Once the spent shell casing is physically loaded into the NIBIN apparatus, which Laterza says looks “sort of like a Keurig coffee machine,” the system takes an extremely detailed high-definition image of it and picks up markings not visible to the naked eye. These photographs are then entered into the NIBIN database to be shared with all other connected agencies.
The value of database does have its limits. Even if a match is found, Laterza said, “it doesn’t necessarily mean that person did the shooting, because there are things called ‘community guns‘”—shared firearms used by multiple members of a gang or other criminal organization. (A single .40-caliber “community” Glock recovered in Syracuse, New York had been used 37 times, killing one and wounding nine.)
US officials are now planning to open the network to 22 more state and local law-enforcement agencies, enabling police to link a gun’s “fingerprint” to crimes within and beyond their jurisdictions.
“Investigators will now receive investigative leads within 48 hours. They will have new opportunities to disrupt the shooting cycle and make our communities safer,” Thomas Brandon, deputy director of the federal Bureau of Alcohol, Tobacco, Firearms and Explosives, said in a statement.
The network “is to ballistics what CODIS [the FBI’s Combined DNA Index System] is to DNA,” said Joe Giacalone, a former New York City police cold-case squad commander who is now a professor at the John Jay College of Criminal Justice.
Still, a “hit” on NIBIN is only the beginning. ”It puts you in the right direction, but you need a trained eye to make the call that it’s a match,” said Laterza. “You still have to compare it under the microscope.”
NIBIN’s usefulness has one major gap: It only processes shell casings, not bullets themselves. This means NIBIN is virtually useless unless the gun used in a crime was a semiautomatic, said Laterza.

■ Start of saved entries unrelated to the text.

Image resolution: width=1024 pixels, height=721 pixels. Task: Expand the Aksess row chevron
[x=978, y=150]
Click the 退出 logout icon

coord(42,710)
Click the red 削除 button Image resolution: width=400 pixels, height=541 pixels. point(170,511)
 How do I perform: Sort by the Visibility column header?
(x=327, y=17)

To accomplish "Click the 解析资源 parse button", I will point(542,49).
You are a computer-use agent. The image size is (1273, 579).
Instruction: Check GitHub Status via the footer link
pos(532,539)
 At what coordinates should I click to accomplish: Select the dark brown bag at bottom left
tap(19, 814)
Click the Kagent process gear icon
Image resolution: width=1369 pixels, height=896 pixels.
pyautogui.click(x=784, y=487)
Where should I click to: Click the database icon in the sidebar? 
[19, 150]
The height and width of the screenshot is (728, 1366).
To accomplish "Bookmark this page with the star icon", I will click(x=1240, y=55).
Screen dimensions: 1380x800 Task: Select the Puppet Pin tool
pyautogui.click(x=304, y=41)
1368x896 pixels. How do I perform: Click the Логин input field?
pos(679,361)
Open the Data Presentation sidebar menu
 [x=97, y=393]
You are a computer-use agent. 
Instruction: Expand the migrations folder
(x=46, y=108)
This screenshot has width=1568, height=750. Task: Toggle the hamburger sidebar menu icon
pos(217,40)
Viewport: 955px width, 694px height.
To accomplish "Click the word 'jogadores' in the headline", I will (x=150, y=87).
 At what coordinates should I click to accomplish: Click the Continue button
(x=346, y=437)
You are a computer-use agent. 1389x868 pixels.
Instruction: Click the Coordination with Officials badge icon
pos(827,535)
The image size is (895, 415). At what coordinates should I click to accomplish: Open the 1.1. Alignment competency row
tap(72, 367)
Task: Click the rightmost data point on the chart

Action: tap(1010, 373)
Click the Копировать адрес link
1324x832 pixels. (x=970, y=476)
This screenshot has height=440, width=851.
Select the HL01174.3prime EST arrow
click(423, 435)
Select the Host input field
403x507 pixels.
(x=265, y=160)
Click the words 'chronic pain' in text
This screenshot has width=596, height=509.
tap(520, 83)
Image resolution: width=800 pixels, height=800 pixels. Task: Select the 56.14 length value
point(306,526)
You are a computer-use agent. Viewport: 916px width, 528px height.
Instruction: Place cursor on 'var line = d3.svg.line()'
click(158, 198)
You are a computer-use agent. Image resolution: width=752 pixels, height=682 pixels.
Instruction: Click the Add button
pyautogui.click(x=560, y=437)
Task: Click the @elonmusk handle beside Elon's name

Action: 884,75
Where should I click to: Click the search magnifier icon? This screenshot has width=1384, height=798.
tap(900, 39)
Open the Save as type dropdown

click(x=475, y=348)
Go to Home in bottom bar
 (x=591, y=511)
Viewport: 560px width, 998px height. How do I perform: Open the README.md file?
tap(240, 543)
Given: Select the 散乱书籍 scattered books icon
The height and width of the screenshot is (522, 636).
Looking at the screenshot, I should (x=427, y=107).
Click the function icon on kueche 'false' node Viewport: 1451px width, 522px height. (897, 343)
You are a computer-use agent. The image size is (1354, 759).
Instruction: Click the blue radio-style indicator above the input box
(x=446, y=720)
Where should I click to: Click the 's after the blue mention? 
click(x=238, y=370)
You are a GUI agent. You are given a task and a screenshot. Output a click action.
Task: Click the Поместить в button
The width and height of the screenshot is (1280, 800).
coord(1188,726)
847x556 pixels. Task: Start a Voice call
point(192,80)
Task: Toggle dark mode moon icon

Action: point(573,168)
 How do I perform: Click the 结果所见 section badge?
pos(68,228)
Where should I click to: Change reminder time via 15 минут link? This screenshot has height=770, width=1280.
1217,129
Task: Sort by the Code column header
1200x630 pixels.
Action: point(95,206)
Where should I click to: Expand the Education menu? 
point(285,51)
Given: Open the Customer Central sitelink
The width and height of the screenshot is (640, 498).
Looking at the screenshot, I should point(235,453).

“Revolvers do not discharge cartridge casings,” he continued. “NIBIN works excellently for firearms that discharge cartridge casings through the ejection port. But revolvers? Lemme tell you something—they start getting keen, [crooks] will start using more revolvers.”
According to former Newark lieutenant James O’Connor, who spent time assigned to a joint ATF-Newark task force, the NIBIN system helped him “track a lot of bad guys down.”
“One guy, he had a machine gun and he was going around robbing all the bodegas in the south and west districts of Newark,” O’Connor told Quartz. “And he’d always fire a shot. We were able to trace him to 28 armed robberies by the shell casings. We finally caught the guy. We got lucky because his TEC-9 [semiautomatic machine pistol] jammed.”
There are some other obstacles that prevent NIBIN from being used to the maximum extent. As recently reported by Ann Givens of The Trace, only 25% of all ballistics evidence collected nationwide is entered into NIBIN. Cost can be a sticking point. Although some local police departments in California have deployed NIBIN, the state crime lab hasn’t. The California Department of Justice said it would take more than $12 million for it to do so.
The cities with departments receiving NIBIN access include Anchorage, Alaska, Des Moines, Iowa, and Lexington, Kentucky. A handful of others, including Detroit, Philadelphia, and Cincinnati, will be getting extra equipment to upgrade their existing systems.